▸ YOUR TASK
Retype the rows from the line containing "Howard [273, 1060]" through the line containing "involved [484, 287]", both included, without changing anything. Leave the pictures out of your copy.

-- start --

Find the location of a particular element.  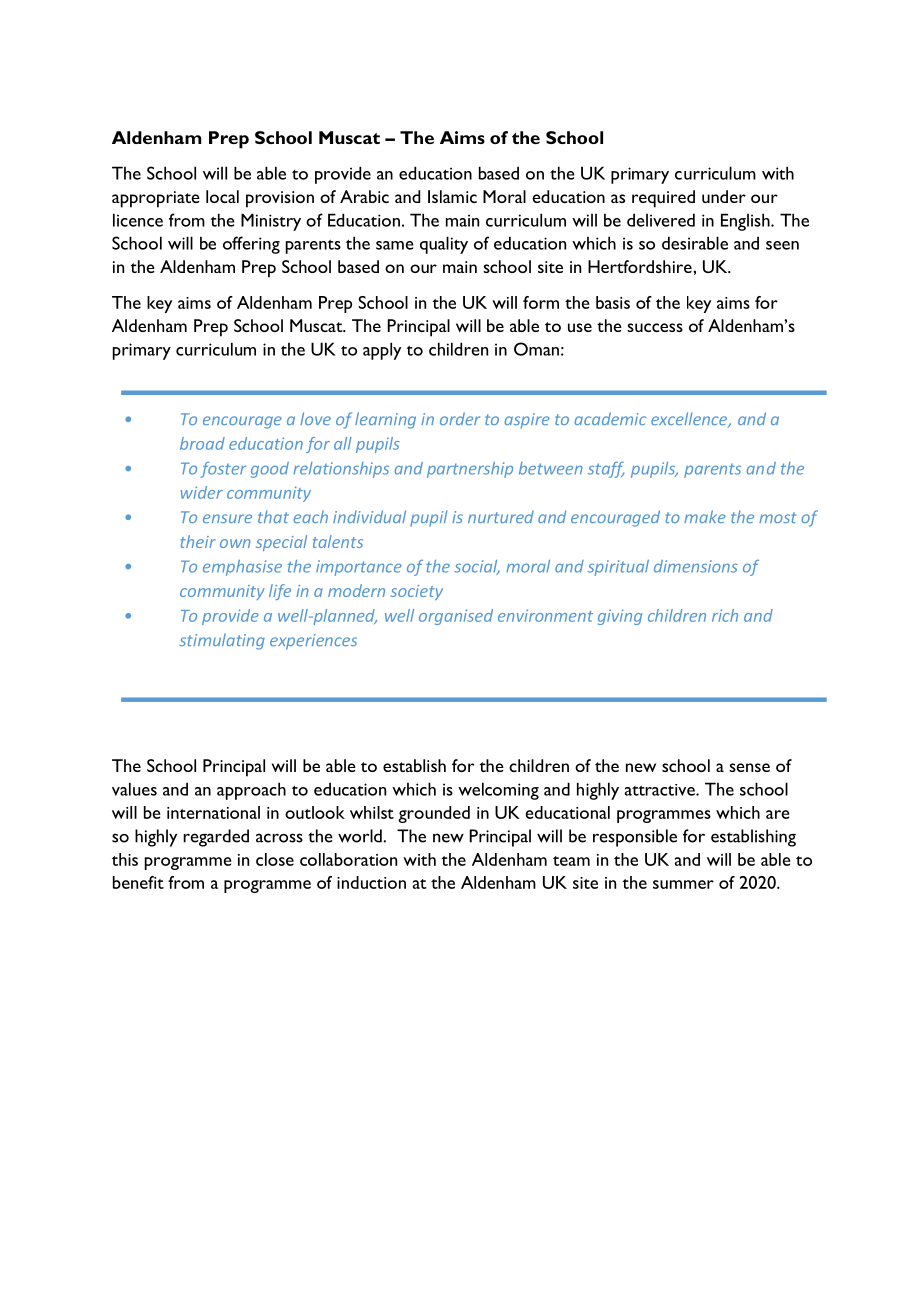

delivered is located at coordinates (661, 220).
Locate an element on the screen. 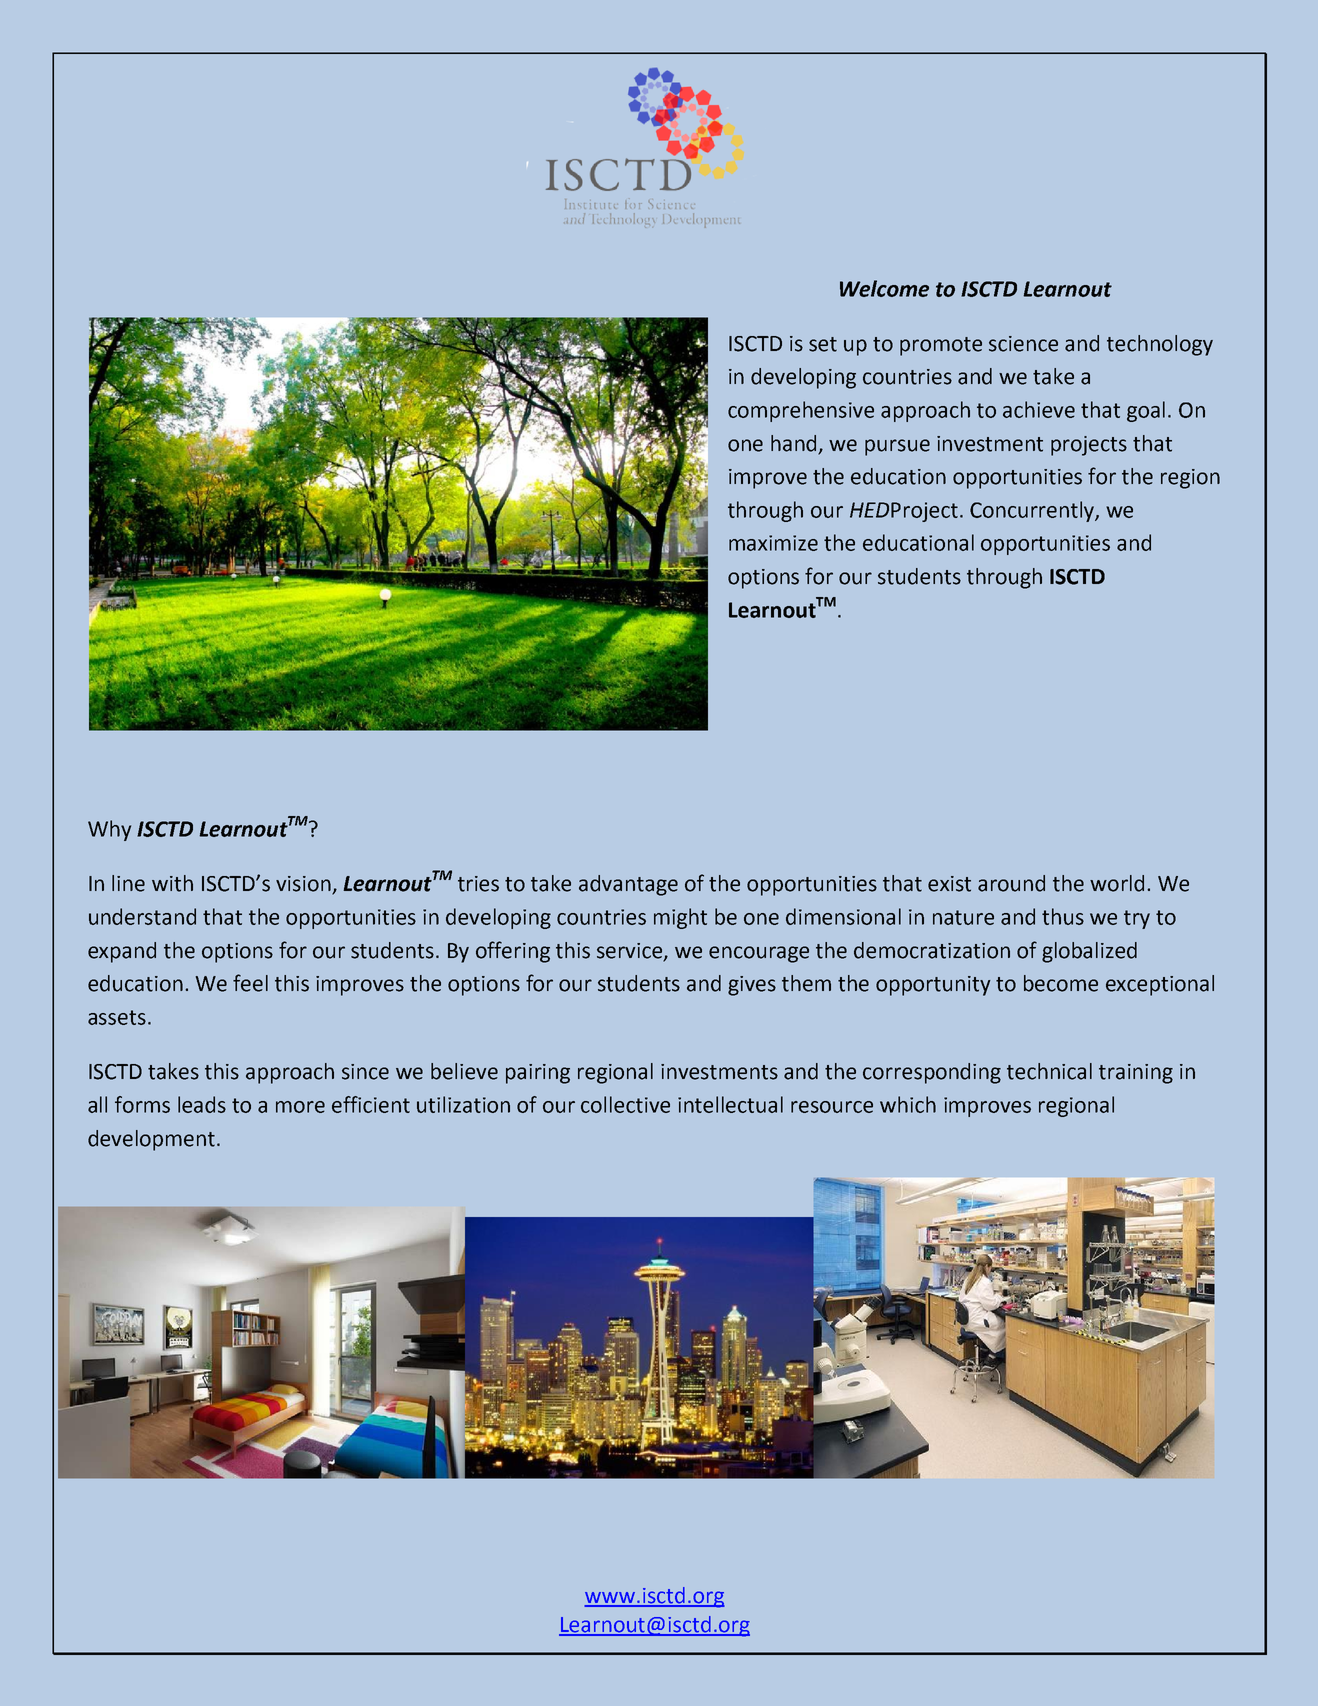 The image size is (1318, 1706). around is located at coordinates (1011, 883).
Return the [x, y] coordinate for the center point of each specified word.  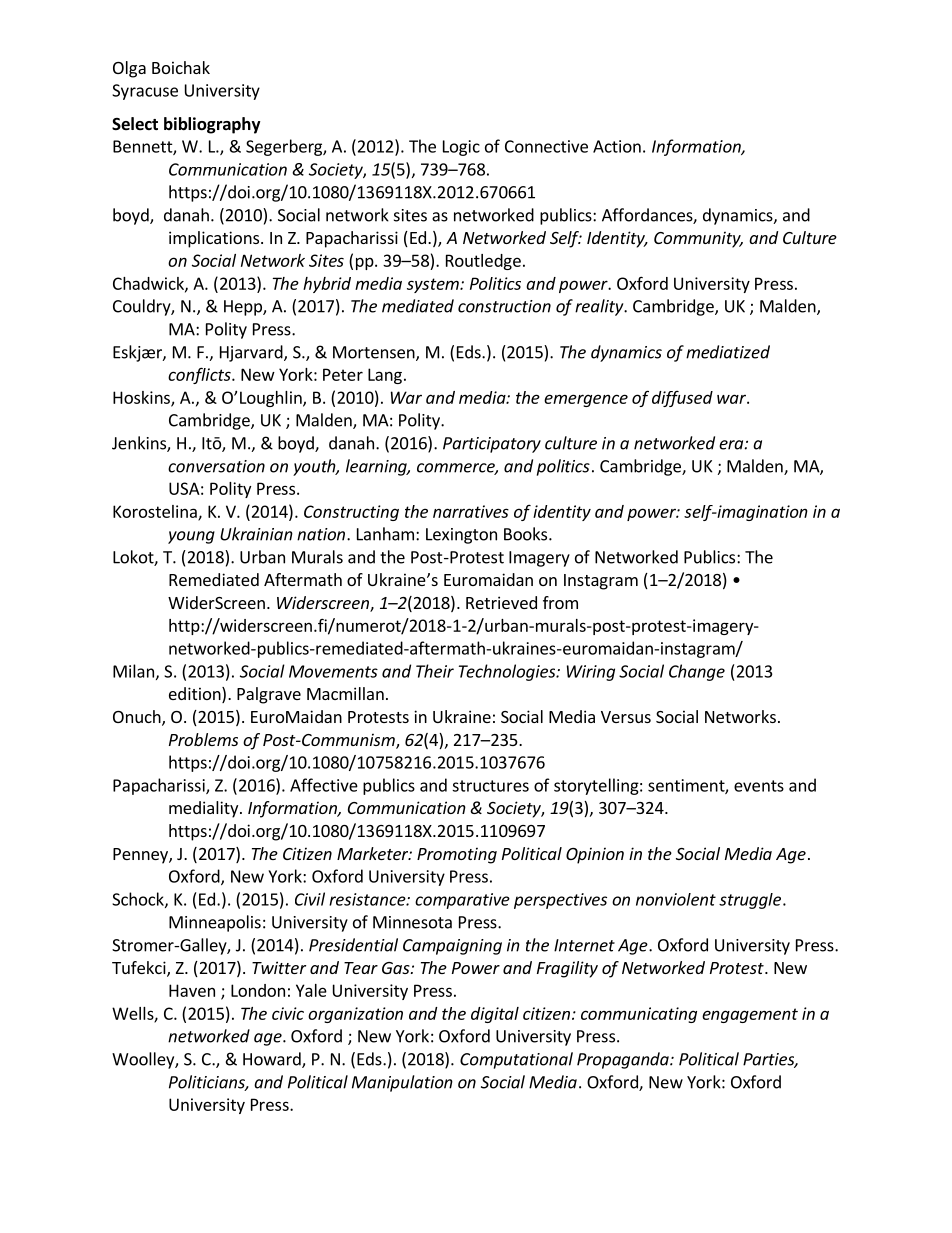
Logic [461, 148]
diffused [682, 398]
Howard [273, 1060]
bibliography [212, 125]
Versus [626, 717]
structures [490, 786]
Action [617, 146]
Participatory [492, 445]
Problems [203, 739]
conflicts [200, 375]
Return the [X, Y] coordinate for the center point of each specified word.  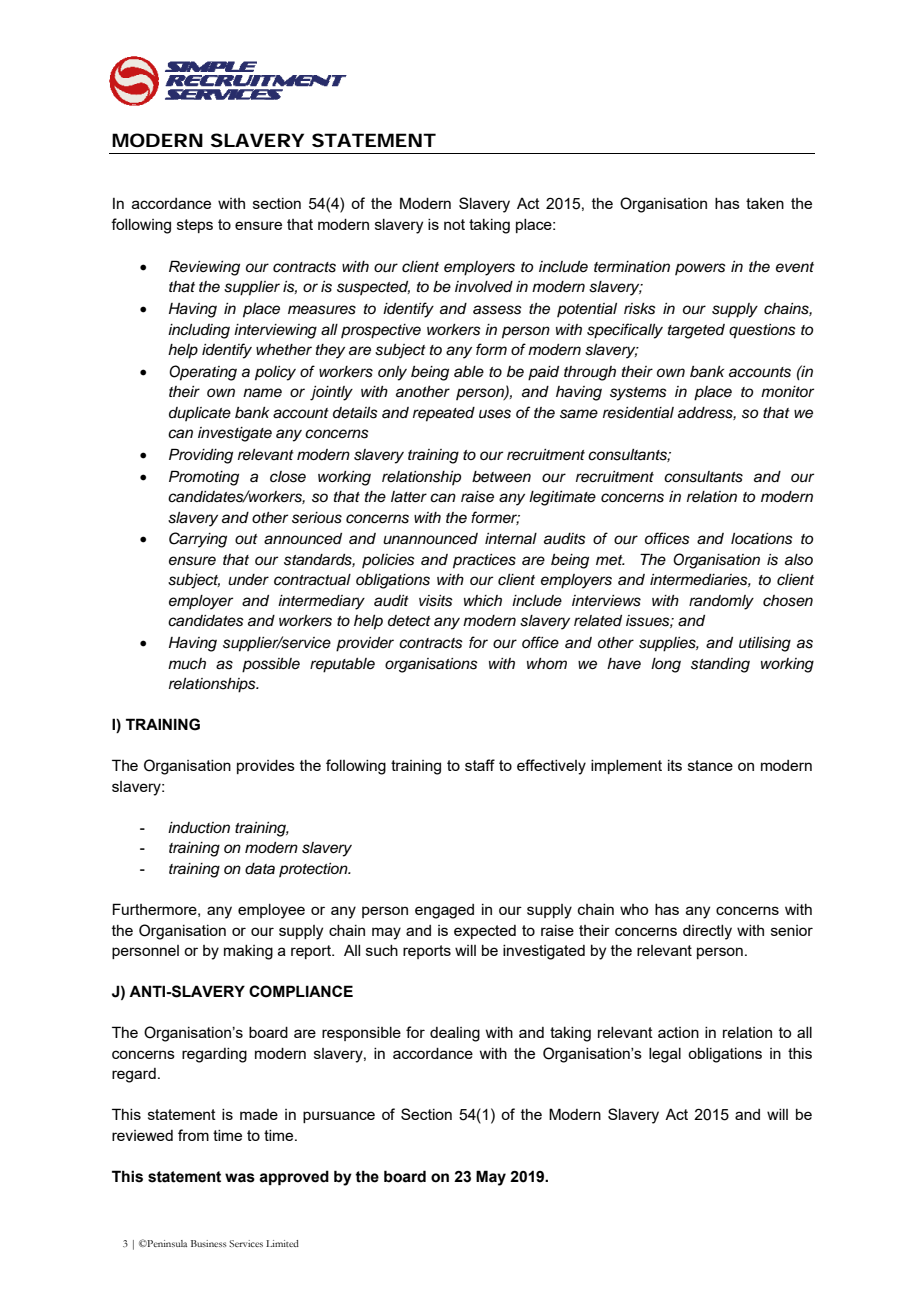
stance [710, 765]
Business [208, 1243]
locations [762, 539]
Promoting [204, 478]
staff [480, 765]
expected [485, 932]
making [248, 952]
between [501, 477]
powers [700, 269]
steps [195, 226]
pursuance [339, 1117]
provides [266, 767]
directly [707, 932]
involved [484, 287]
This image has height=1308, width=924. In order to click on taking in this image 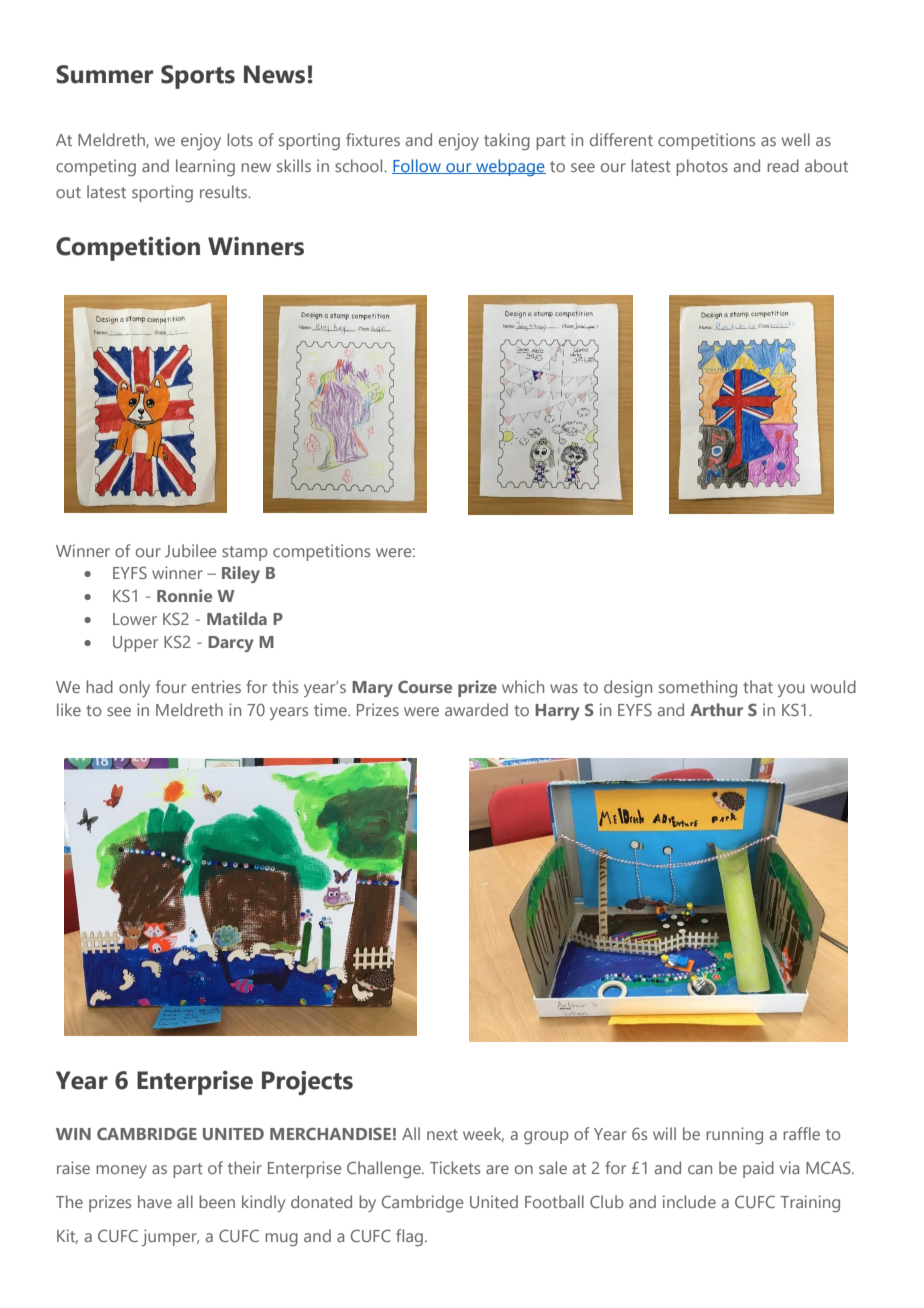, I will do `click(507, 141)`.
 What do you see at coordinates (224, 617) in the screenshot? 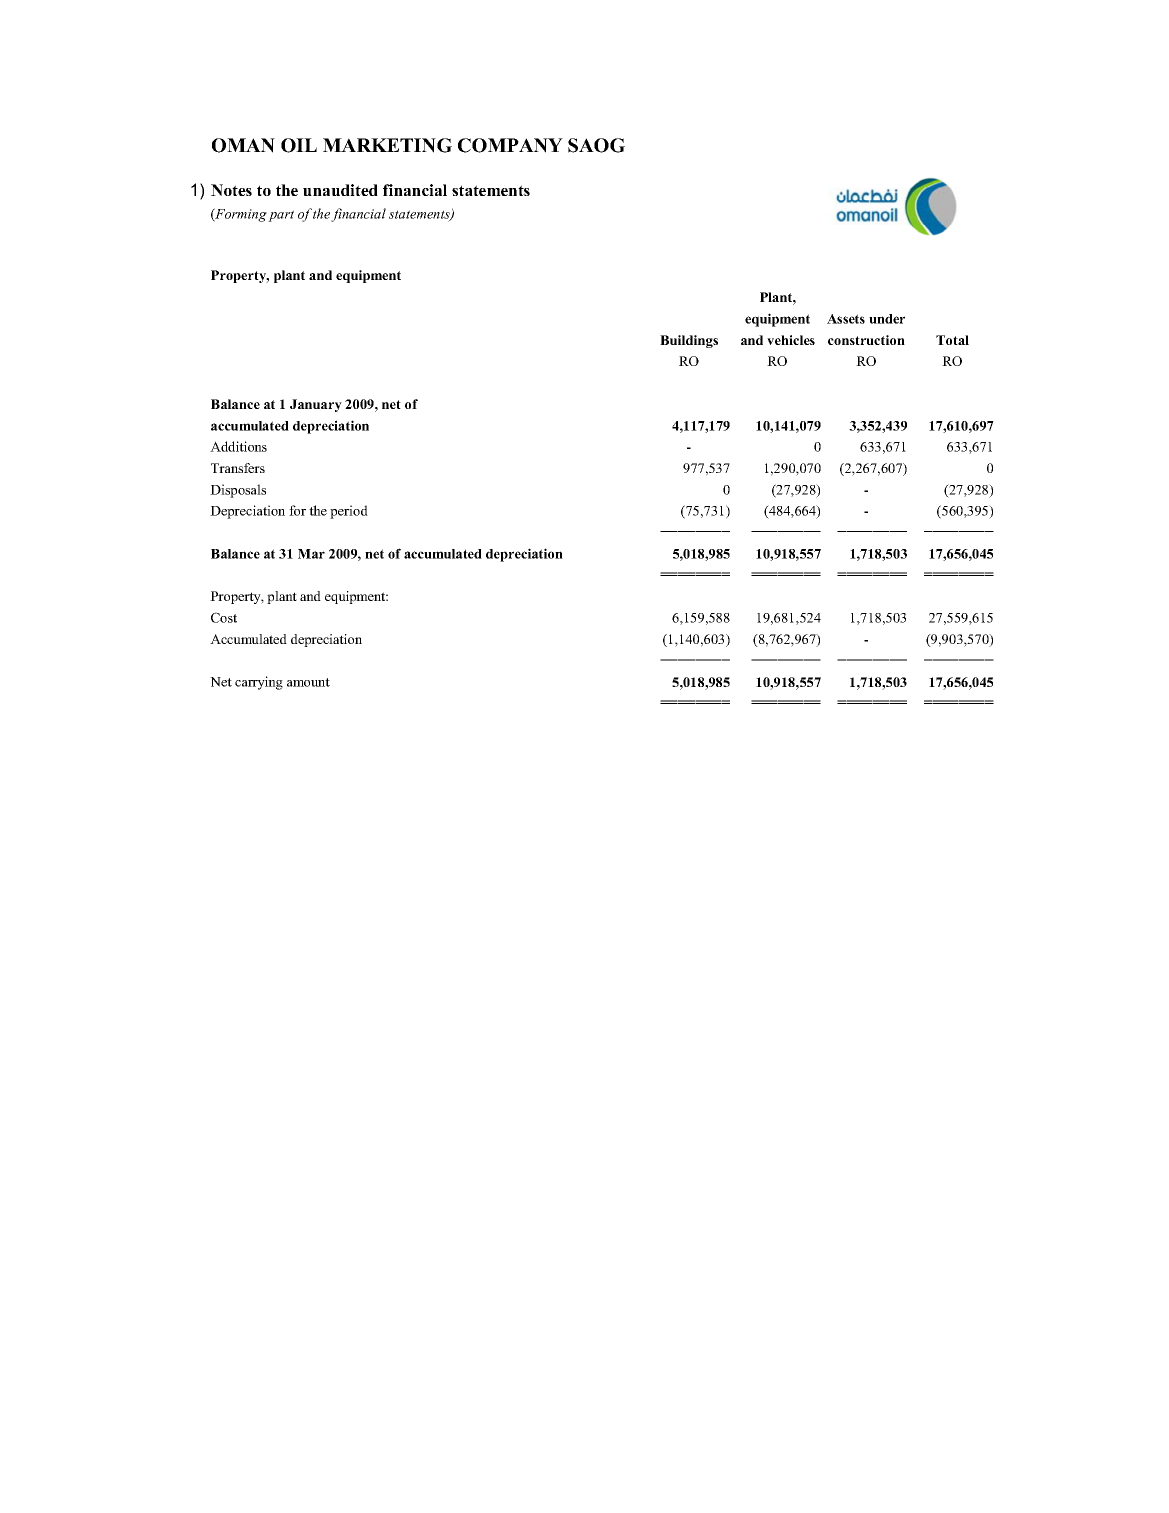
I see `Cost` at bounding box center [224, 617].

-- end --

▸ SOLUTION FOR THIS TASK
Howard [273, 1060]
bibliography [212, 125]
Versus [626, 717]
structures [490, 786]
Action [617, 146]
Participatory [492, 445]
Problems [203, 739]
conflicts [200, 375]
Return the [X, Y] coordinate for the center point of each specified word.  
stance [710, 765]
Business [208, 1243]
locations [762, 539]
Promoting [204, 478]
staff [480, 765]
expected [485, 932]
making [248, 952]
between [501, 477]
powers [700, 269]
steps [195, 226]
pursuance [339, 1117]
provides [266, 767]
directly [707, 932]
involved [484, 287]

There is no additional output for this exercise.